> [EXERCISE]
Write the entries below again, precisely as they appear.

(Data records)
== Segment start ==
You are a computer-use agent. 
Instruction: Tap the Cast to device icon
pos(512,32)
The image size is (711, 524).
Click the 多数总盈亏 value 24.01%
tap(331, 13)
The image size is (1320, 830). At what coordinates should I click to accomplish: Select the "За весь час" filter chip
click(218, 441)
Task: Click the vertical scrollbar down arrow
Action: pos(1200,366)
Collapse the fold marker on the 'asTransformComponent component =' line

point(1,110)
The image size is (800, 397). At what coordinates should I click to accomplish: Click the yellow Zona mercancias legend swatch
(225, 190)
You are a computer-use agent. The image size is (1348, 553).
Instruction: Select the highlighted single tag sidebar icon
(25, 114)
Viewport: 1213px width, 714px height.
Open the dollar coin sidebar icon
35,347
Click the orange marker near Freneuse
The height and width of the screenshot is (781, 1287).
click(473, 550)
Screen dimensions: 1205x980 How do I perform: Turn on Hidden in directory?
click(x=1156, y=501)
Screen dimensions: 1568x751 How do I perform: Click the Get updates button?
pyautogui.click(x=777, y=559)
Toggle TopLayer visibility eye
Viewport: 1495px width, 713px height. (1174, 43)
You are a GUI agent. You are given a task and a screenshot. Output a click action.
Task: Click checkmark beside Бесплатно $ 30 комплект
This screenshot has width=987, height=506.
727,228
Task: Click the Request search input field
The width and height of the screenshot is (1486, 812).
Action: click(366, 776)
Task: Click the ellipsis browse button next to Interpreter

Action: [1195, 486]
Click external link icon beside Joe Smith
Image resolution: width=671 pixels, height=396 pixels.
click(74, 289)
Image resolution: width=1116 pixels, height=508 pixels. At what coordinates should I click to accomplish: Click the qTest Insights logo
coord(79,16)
== Segment end ==
> [RESULT]
You are a computer-use agent. 
Instruction: Tap the Cast to device icon
pos(512,32)
The image size is (711, 524).
Click the 多数总盈亏 value 24.01%
tap(331, 13)
The image size is (1320, 830). At what coordinates should I click to accomplish: Select the "За весь час" filter chip
click(218, 441)
Task: Click the vertical scrollbar down arrow
Action: pos(1200,366)
Collapse the fold marker on the 'asTransformComponent component =' line

point(1,110)
The image size is (800, 397). At what coordinates should I click to accomplish: Click the yellow Zona mercancias legend swatch
(225, 190)
You are a computer-use agent. The image size is (1348, 553).
Instruction: Select the highlighted single tag sidebar icon
(25, 114)
Viewport: 1213px width, 714px height.
Open the dollar coin sidebar icon
35,347
Click the orange marker near Freneuse
The height and width of the screenshot is (781, 1287).
click(473, 550)
Screen dimensions: 1205x980 How do I perform: Turn on Hidden in directory?
click(x=1156, y=501)
Screen dimensions: 1568x751 How do I perform: Click the Get updates button?
pyautogui.click(x=777, y=559)
Toggle TopLayer visibility eye
Viewport: 1495px width, 713px height. (1174, 43)
You are a GUI agent. You are given a task and a screenshot. Output a click action.
Task: Click checkmark beside Бесплатно $ 30 комплект
This screenshot has width=987, height=506.
727,228
Task: Click the Request search input field
The width and height of the screenshot is (1486, 812).
Action: click(366, 776)
Task: Click the ellipsis browse button next to Interpreter

Action: [1195, 486]
Click external link icon beside Joe Smith
Image resolution: width=671 pixels, height=396 pixels.
click(74, 289)
Image resolution: width=1116 pixels, height=508 pixels. At what coordinates should I click to accomplish: Click the qTest Insights logo
coord(79,16)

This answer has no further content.